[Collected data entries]

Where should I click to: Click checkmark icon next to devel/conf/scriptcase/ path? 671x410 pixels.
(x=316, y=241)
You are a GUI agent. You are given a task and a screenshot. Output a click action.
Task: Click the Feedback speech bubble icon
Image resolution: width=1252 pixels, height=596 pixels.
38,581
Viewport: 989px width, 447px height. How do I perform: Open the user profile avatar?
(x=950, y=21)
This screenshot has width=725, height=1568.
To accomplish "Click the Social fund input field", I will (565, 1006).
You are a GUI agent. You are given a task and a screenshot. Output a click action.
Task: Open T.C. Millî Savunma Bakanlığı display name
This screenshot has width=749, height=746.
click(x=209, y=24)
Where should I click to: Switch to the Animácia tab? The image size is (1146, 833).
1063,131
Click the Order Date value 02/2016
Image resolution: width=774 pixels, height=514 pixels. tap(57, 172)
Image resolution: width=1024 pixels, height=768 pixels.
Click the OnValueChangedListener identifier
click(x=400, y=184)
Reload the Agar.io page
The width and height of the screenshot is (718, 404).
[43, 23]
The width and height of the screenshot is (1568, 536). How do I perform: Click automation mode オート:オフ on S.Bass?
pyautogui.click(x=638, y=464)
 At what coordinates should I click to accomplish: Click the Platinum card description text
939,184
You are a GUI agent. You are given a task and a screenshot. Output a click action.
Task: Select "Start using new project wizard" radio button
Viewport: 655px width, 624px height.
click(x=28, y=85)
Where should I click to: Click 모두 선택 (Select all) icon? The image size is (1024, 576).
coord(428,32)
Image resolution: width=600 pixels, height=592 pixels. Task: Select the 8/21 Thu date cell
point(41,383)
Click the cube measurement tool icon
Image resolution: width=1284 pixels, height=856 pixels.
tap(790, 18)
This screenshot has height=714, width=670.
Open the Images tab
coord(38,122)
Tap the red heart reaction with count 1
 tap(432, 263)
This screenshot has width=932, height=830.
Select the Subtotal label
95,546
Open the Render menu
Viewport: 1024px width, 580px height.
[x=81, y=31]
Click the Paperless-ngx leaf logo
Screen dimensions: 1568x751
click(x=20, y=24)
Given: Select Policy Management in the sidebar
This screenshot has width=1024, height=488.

▶ _INSTRUCTIONS TO FOLLOW_
All of the records go in your answer, copied exactly.

▶ _EXERCISE SOLUTION_
Where should I click to: Click checkmark icon next to devel/conf/scriptcase/ path? 671x410 pixels.
(x=316, y=241)
You are a GUI agent. You are given a task and a screenshot. Output a click action.
Task: Click the Feedback speech bubble icon
Image resolution: width=1252 pixels, height=596 pixels.
38,581
Viewport: 989px width, 447px height. How do I perform: Open the user profile avatar?
(x=950, y=21)
This screenshot has width=725, height=1568.
To accomplish "Click the Social fund input field", I will (565, 1006).
You are a GUI agent. You are given a task and a screenshot. Output a click action.
Task: Open T.C. Millî Savunma Bakanlığı display name
This screenshot has width=749, height=746.
click(x=209, y=24)
Where should I click to: Switch to the Animácia tab? The image size is (1146, 833).
1063,131
Click the Order Date value 02/2016
Image resolution: width=774 pixels, height=514 pixels. tap(57, 172)
Image resolution: width=1024 pixels, height=768 pixels.
Click the OnValueChangedListener identifier
click(x=400, y=184)
Reload the Agar.io page
The width and height of the screenshot is (718, 404).
[43, 23]
The width and height of the screenshot is (1568, 536). How do I perform: Click automation mode オート:オフ on S.Bass?
pyautogui.click(x=638, y=464)
 At what coordinates should I click to accomplish: Click the Platinum card description text
939,184
You are a GUI agent. You are given a task and a screenshot. Output a click action.
Task: Select "Start using new project wizard" radio button
Viewport: 655px width, 624px height.
click(x=28, y=85)
Where should I click to: Click 모두 선택 (Select all) icon? The image size is (1024, 576).
coord(428,32)
Image resolution: width=600 pixels, height=592 pixels. Task: Select the 8/21 Thu date cell
point(41,383)
Click the cube measurement tool icon
Image resolution: width=1284 pixels, height=856 pixels.
tap(790, 18)
This screenshot has height=714, width=670.
Open the Images tab
coord(38,122)
Tap the red heart reaction with count 1
 tap(432, 263)
This screenshot has width=932, height=830.
Select the Subtotal label
95,546
Open the Render menu
Viewport: 1024px width, 580px height.
[x=81, y=31]
Click the Paperless-ngx leaf logo
Screen dimensions: 1568x751
click(x=20, y=24)
Given: Select Policy Management in the sidebar
This screenshot has width=1024, height=488.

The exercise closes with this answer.